Dopo l’esordio con Green Stone. Nero Libia, Borgio fa il bis con Green Stone. La vendetta di Alia. Come nel primo romanzo, anche la trama di questo secondo capitolo è caratterizzata da un sottile intreccio di interessi economici e militari. Il titolo ci suggerisce qual è il filo conduttore della trama: la vendetta. Nella fattispecie, sarà Alia Salihovic a cercarla. Ex amazzone di Gheddafi, scaltra ed enigmatica, abbiamo incontrato Alia già nel primo romanzo. La sua strada si è incrociata più volte con quella di Green Stone. Anche in questo secondo romanzo, i due protagonisti avranno modo di venire a contatto.
Oltre alle figure principali, ci sono ovviamente diversi personaggi secondari ben caratterizzati. Tra questi ho apprezzato Lutajuci Snajper, cecchino in cui alberga un forte tormento interiore, poiché incapace di smettere di uccidere.
Qualche parola sulla trama. Dopo i fatti narrati in Nero Libia, ci spostiamo dall’Africa al cuore dei Balcani, più precisamente nella Repubblica Serba di Bosnia, una delle entità statali in cui è frazionata la ex Jugoslavia da quando è implosa a inizio degli anni Novanta. Anche se formalmente fa parte della Bosnia Erzegovina, la Republika Srpska ha forti aspirazioni indipendentiste. È proprio in questa cornice complicata e fragile che prende forma la vendetta di Alia. Nei confronti di chi?
Lo possiamo intuire già dal prologo, fondamentale per comprendere meglio il personaggio di Alia e le sue motivazioni. Borgio riporta indietro nel tempo il lettore al 1994. Il luogo è Srebrenica, località tristemente nota per il massacro di migliaia di bosgnacchi a opera delle milizie serbe. Una delle pagine più tristi e cupe della guerra nei Balcani. La ricostruzione di Borgio è vista dagli occhi di una ragazzina, Alia.
Il prologo fa dunque capire il perché della vendetta, tuttavia, sarà il proseguire della lettura a chiarire come avverrà. Un piano complicato, quello messo a punto da Alia, dove basta un ingranaggio fuori posto per farlo fallire. Una delle variabili è proprio Green Stone, che con Alia ha un rapporto controverso; sono stati amanti, ma non per forza alleati.
Il maresciallo Nosenzo viene richiamato da un’esercitazione in Lettonia per essere dispiegato nei Balcani. Lavoro di intelligence delicato e potenzialmente pericoloso. Green Stone dovrà dare fondo a tutte le sue abilità.

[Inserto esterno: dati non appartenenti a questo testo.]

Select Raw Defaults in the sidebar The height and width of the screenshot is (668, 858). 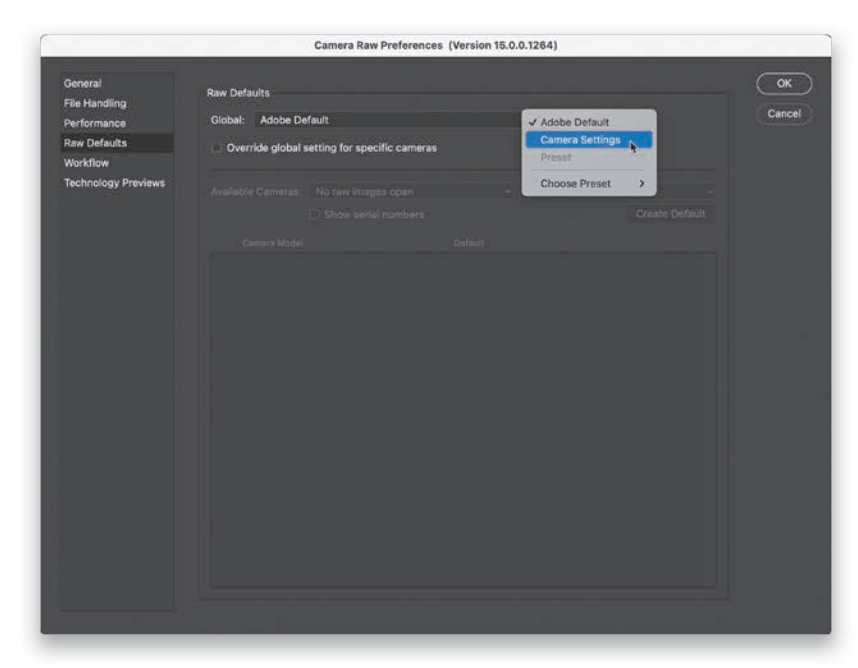coord(96,143)
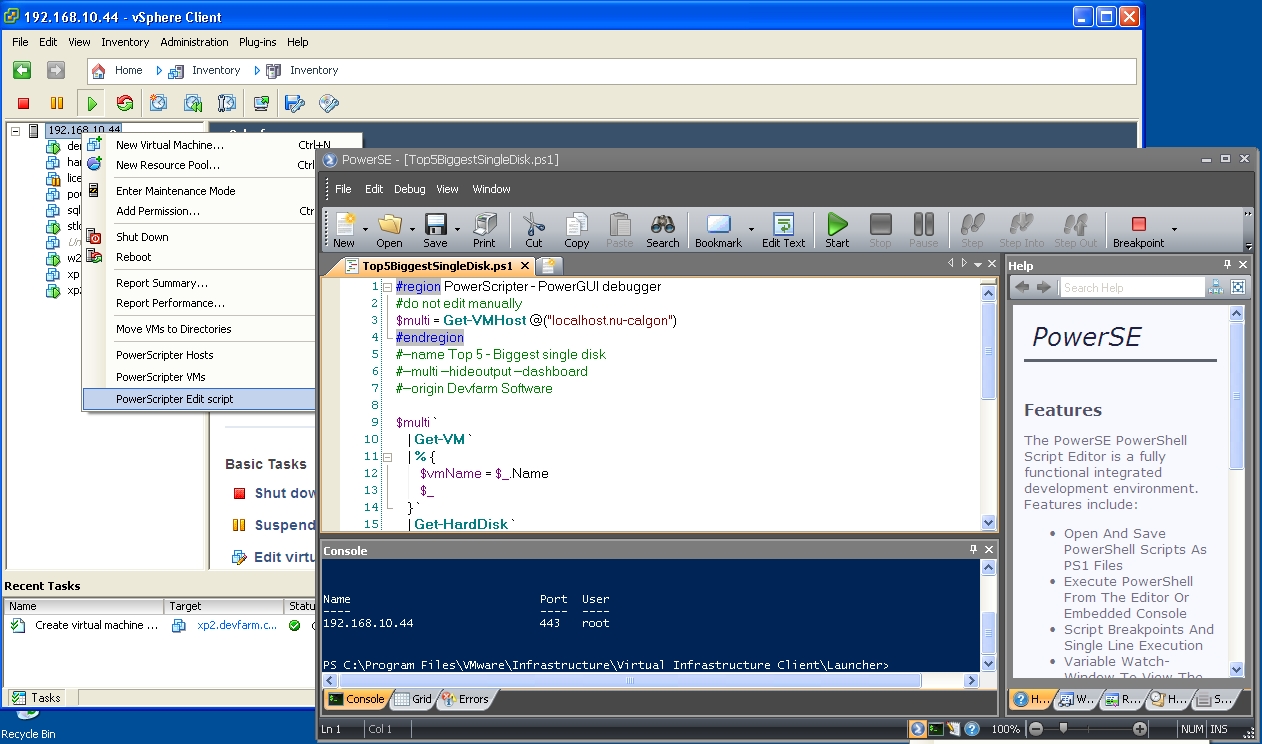The height and width of the screenshot is (744, 1262).
Task: Collapse the 192.168.10.44 host tree node
Action: tap(15, 130)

Per gli appassionati di Segretissimo ci sono tutti gli ingredienti classici: una trama intricata (frutto anche dell’esperienza come giallista di Borgio), spionaggio internazionale, azione e piccanti scene di sesso. L’argomento azione merita una puntualizzazione. La vendetta di Alia non è un romanzo tutto sparatorie ed esplosioni. Come per Nero Libia, le scene d’azione sono misurate e mai esagerate. La componente spionistica è predominante.
Da scrittore di Action Tricolore, ritengo che la marcia in più sia stata data dal fatto che il protagonista è un italiano. Questo elemento lo avevo già gradito molto in Nero Libia.
Lo stile di scrittura è fluido e scorrevole. I dialoghi sono spesso asciutti e serrati, ma diventano più descrittivi quando occorre dare delle spiegazioni al lettore.
In conclusione, buona la seconda con La vendetta di Alia. Un altro bell’acquisto da inserire nella collezione di Segretissimo. E siccome non c’è due senza tre… arrivederci Green Stone.